Alan stopped short, pulling her to a halt beside him.

“Tony, you can’t,” he gasped, too astonished for a moment even to be angry.

“I can and I am going to,” she defied him.

“But my dear, I tell you, you can’t. It would be madness. Your uncle wouldn’t let you. I won’t let you.”

“You can’t stop me. Nobody can stop me. I’m going. Dick shan’t die alone. He shan’t.”

“Tony, do you love him?”

“I don’t know. I don’t want to talk about love your kind. I do love him one way with all my heart. I wish it were the way I love you. I’d go down and marry him if I did. Maybe I’ll marry him anyway. I would in a minute if it would save him.”

“Tony!” Alan’s face was dead white, his green eyes savage. “You promised to stick to me through everything. Where is your Holiday honor that you can talk like that about marrying another man?” Maddened, he branished his words like whips, caring little whether they hurt or not.

“I can’t help it, Alan. I am sorry if I am hurting you. But I can’t think about anybody but Dick just now.”

“Forgive me, sweetheart. I know you didn’t mean it, what you said about marrying him and you didn’t mean it about going to Mexico. You know you can’t. It is no place for a woman like you.”

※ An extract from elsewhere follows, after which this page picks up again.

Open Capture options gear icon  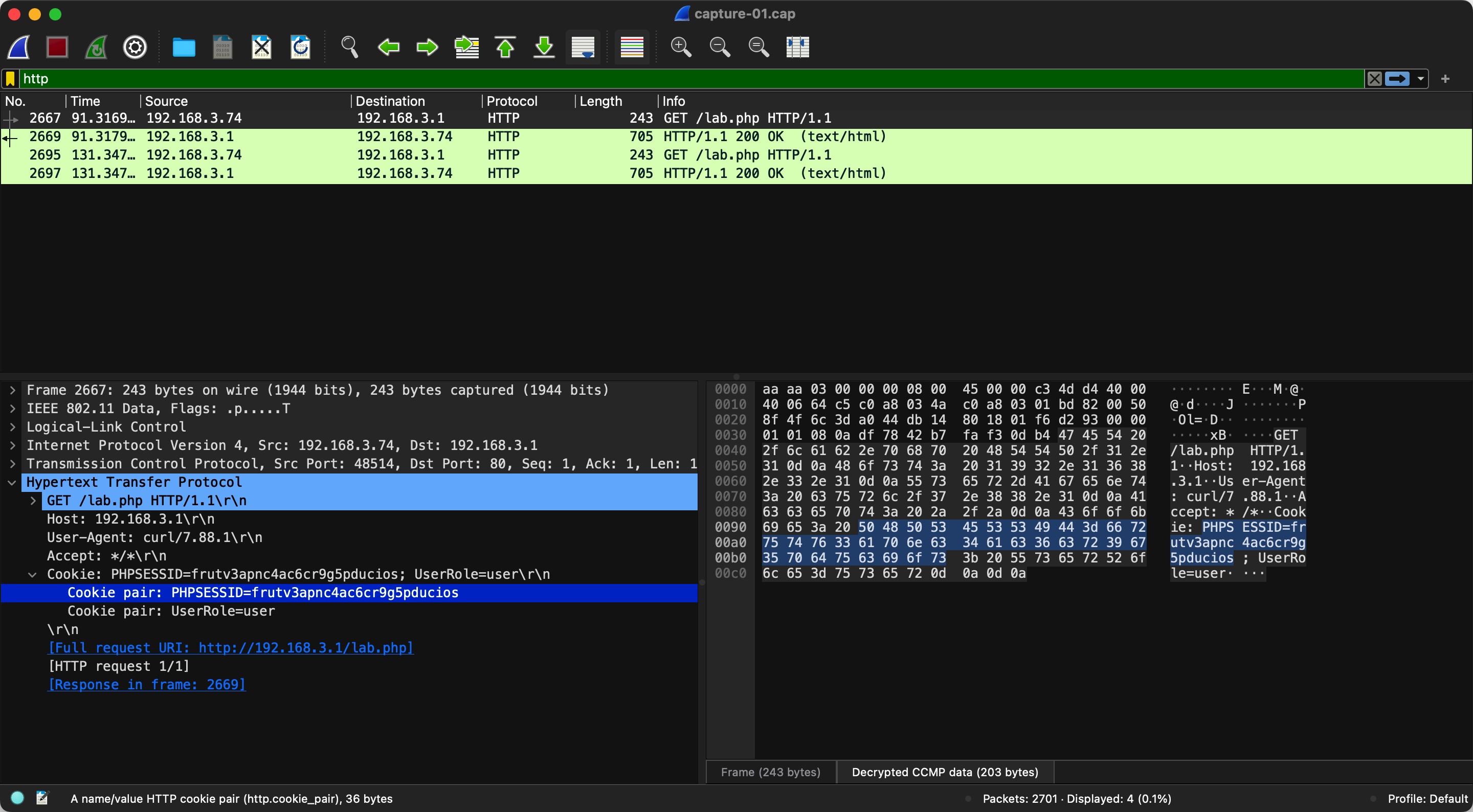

“If Dick is there dying, it is the place for me. I love you, Alan. But there are some things that go even deeper, things that have their very roots in me, the things that belong to the Hill. And Dick is a very big part of them, sometimes I think he is the biggest part of all. I have to go to him. Please don’t try to stop me. It will only make us both unhappy if you try.”

A bitter blast struck their faces with the force of a blow. Tony shivered.

“Let’s go back. I’m cold so dreadfully cold,” she moaned clinging to his arm.

They turned in silence. There was nothing to say. The sunset glory had faded now. Only a pale, cold mauve tint was left where the flame had blazed. A star or two had come out. The river flowed sinister black, showing white humps of foam here and there.

At the Hostelry Jean Lambert met them in the hall.

“Tony, where have you been? We have been trying everywhere to locate you. Cecilia died this afternoon. You have to take Miss Clay’s place tonight.”

Tony’s face went white. She leaned against the wall trembling.

“I forgot I forgot about the play. I can’t go to Mexico. Oh, what shall I do? What shall I do?”